TEXT TO READ:
****************

Atmanirbharata: India’s Hypervelocity Test Facility

India has achieved a major milestone in its journey towards Atmanirbhar Bharat by establishing and testing its first Hypervelocity Expansion Tunnel Test Facility at the Indian Institute of Technology, Kanpur (IITK). This is a major achievement that puts India among a handful of countries with this advanced hypersonic testing capability. In this article, we will explain what the facility is, why it is important for India, and how it was developed.

What is the Hypervelocity Test Facility?

The Hypervelocity Test Facility, also known as S2, is a state-of-the-art experimental facility that can generate flight speeds between 3-10 km/s, simulating the hypersonic condition. Hypersonic speed is defined as any speed above Mach 5, which is five times the speed of sound. At such high speeds, the air around the vehicle becomes extremely hot and ionized, creating complex aerodynamic and thermal effects that are difficult to predict and control.

****************

DATA:
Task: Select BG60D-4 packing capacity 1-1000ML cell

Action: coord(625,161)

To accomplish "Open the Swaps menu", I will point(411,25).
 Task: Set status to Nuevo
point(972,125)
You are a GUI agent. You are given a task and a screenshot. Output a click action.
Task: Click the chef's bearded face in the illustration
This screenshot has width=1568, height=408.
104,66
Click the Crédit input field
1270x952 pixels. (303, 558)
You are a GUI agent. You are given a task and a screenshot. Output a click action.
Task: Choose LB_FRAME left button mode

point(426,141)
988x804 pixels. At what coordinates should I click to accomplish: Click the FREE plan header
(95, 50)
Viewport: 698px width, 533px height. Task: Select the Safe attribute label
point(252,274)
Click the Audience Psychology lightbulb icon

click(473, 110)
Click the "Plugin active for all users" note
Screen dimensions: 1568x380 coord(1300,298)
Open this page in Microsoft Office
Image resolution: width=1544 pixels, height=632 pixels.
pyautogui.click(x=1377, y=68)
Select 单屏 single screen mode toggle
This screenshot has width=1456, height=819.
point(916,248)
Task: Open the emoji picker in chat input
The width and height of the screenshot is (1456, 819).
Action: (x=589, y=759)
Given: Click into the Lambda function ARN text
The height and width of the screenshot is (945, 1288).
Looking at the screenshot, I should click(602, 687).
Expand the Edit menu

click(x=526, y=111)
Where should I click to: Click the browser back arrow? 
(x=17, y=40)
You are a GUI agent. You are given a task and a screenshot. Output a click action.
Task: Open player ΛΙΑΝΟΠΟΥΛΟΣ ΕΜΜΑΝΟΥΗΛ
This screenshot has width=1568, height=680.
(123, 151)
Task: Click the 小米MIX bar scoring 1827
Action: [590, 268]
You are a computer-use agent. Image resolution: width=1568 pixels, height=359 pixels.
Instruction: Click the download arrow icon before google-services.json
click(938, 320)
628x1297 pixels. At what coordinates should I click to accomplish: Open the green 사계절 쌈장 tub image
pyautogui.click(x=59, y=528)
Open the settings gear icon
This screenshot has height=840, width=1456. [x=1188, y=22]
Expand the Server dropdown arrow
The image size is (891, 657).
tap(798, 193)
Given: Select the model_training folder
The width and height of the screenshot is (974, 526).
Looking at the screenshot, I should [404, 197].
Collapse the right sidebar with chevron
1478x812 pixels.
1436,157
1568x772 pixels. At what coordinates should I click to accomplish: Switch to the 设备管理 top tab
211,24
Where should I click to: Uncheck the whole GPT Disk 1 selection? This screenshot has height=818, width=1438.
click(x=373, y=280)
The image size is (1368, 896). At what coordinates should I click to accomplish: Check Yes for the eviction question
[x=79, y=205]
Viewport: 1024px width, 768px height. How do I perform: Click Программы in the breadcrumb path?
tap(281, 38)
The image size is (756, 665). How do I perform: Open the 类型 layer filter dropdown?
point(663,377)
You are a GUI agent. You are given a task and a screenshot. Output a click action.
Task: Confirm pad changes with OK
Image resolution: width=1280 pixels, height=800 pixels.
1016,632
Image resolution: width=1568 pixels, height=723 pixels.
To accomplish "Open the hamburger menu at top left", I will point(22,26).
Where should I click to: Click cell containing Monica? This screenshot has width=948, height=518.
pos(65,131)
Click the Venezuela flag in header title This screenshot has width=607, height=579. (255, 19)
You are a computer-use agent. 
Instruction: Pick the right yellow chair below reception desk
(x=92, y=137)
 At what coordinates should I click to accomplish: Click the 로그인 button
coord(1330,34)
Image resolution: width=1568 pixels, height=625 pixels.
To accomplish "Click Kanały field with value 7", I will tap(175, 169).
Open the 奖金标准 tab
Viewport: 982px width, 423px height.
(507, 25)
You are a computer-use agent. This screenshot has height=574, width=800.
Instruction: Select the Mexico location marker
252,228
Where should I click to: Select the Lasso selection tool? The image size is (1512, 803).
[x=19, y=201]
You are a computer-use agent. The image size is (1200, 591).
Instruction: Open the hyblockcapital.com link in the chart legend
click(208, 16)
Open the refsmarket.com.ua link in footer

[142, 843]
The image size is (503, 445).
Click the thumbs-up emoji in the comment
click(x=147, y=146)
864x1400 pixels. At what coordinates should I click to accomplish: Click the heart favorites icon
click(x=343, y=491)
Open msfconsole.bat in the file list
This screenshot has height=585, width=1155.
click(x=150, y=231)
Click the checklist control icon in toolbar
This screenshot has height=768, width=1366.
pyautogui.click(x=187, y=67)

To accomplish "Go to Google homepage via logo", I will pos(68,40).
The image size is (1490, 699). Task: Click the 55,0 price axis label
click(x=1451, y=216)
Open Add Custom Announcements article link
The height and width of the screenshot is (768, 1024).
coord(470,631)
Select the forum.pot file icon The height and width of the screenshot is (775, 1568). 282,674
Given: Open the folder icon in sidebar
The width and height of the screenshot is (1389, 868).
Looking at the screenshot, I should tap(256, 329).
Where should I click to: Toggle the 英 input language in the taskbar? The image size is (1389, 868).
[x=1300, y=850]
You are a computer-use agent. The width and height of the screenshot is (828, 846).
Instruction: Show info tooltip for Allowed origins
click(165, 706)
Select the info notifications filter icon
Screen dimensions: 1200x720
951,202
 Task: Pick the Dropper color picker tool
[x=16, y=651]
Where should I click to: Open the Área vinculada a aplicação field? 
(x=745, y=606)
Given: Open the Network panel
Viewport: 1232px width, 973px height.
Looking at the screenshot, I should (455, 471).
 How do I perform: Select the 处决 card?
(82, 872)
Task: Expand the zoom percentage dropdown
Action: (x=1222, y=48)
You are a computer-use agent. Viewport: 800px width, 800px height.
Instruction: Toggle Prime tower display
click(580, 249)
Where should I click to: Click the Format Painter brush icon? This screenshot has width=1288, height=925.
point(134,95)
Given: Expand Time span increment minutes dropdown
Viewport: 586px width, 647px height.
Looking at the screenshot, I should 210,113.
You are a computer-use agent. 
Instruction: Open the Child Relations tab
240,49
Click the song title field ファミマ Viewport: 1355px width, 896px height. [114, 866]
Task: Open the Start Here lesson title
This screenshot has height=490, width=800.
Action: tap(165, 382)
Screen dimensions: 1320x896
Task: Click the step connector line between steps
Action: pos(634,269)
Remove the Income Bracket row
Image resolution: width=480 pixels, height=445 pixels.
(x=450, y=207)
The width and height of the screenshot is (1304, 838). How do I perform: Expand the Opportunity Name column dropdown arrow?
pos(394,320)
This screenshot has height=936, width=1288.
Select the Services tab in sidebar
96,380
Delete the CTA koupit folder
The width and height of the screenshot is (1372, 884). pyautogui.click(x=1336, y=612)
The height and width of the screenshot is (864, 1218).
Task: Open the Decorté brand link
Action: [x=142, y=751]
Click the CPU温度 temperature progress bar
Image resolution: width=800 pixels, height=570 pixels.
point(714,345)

****************

SET TASK 1:
Quote the part of the text on India's hypersonic test facility from "India has achieved" up to and including "Hypervelocity Test Facility?".
SET TASK 2:
Extend the article on India's hypervelocity test facility, picking up after its last sentence.
The data shown here was taken from another source.

EXERCISE ANSWER 1:
India has achieved a major milestone in its journey towards Atmanirbhar Bharat by establishing and testing its first Hypervelocity Expansion Tunnel Test Facility at the Indian Institute of Technology, Kanpur (IITK). This is a major achievement that puts India among a handful of countries with this advanced hypersonic testing capability. In this article, we will explain what the facility is, why it is important for India, and how it was developed.

What is the Hypervelocity Test Facility?

EXERCISE ANSWER 2:
The facility was indigenously designed and developed by the Hypersonic Experimental Aerodynamics Laboratory at the Department of Aerospace Engineering, IIT Kanpur. It consists of four major sections: free piston driver, compression tube, shock/acceleration tube and test section with high vacuum system for generating and sustaining the hypersonic flow. The free piston driver is a large cylinder that compresses helium gas to create a high-pressure wave. The compression tube is a long pipe that transfers the pressure wave to the shock/acceleration tube. The shock/acceleration tube is a short pipe that converts the pressure wave into a shock wave that accelerates the test gas (usually air or nitrogen) to hypersonic speed. The test section is a rectangular chamber where the hypersonic flow interacts with the model of the vehicle or system under test. The high vacuum system maintains a low pressure in the test section to avoid interference from the ambient air.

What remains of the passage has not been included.